What you should do:
Rewrite the lines from the one containing "Find the location of a particular element. This" through the one containing "translation-text: спрятаться (русский)", changing "particular" to "specific" and keeping everything else the same.

━━━━

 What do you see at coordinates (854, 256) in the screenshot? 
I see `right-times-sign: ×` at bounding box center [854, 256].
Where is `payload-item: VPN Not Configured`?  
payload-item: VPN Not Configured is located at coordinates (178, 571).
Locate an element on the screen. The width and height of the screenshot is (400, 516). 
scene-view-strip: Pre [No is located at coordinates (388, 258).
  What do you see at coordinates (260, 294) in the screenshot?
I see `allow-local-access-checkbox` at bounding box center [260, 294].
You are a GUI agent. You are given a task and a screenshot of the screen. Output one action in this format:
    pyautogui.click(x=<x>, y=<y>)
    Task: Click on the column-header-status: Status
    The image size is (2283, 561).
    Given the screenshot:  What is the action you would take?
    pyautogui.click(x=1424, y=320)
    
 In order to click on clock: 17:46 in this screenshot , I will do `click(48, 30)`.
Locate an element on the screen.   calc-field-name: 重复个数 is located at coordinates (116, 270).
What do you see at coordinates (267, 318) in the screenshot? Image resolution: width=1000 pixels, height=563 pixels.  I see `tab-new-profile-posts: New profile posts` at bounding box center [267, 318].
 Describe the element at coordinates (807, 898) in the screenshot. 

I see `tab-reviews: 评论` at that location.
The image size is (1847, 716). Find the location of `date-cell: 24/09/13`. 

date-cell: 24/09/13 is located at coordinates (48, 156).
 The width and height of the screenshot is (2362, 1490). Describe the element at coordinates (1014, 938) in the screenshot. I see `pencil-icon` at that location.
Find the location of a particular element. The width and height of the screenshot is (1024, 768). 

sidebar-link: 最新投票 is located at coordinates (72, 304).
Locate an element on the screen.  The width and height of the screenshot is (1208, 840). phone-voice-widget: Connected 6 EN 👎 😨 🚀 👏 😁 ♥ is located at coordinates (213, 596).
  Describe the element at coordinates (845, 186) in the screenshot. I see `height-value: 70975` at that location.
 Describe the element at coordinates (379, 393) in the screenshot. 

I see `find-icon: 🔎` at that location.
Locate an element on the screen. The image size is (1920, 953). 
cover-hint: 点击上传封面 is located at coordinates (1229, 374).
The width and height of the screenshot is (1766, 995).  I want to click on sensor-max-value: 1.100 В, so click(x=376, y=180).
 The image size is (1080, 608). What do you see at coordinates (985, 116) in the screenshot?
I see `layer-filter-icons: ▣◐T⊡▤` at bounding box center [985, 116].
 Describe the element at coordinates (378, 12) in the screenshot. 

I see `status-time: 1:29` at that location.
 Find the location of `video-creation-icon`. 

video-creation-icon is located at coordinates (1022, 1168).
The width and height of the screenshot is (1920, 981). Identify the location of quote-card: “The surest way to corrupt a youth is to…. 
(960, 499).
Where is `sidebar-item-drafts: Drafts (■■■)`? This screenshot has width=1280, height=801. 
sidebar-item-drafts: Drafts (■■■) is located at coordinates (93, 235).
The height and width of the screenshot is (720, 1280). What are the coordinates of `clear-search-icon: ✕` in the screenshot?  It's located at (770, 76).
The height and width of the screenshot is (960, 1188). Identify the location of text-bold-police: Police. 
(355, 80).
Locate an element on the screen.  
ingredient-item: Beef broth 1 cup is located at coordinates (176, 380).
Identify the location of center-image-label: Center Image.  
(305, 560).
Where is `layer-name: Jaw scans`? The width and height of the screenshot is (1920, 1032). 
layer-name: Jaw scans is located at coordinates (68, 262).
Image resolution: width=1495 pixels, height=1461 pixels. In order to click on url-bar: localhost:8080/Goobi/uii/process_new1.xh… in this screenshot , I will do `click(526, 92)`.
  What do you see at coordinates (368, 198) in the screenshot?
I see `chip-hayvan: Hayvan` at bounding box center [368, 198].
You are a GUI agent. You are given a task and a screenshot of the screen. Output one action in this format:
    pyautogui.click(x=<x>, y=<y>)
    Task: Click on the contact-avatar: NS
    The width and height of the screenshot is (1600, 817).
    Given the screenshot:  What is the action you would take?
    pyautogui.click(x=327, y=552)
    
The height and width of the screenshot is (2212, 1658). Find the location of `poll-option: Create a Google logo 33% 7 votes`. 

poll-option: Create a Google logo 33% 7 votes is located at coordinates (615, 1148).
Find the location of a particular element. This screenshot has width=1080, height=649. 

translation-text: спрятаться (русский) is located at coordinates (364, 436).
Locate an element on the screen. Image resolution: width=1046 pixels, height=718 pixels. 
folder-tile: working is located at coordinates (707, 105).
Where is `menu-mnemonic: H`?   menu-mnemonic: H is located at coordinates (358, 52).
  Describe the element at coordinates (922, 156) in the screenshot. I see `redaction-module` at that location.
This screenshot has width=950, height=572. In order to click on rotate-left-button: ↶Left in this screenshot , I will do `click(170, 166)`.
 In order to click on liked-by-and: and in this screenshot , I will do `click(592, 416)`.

━━━━

Exercise solution:
Find the location of a specific element. This screenshot has width=1080, height=649. 

translation-text: спрятаться (русский) is located at coordinates (364, 436).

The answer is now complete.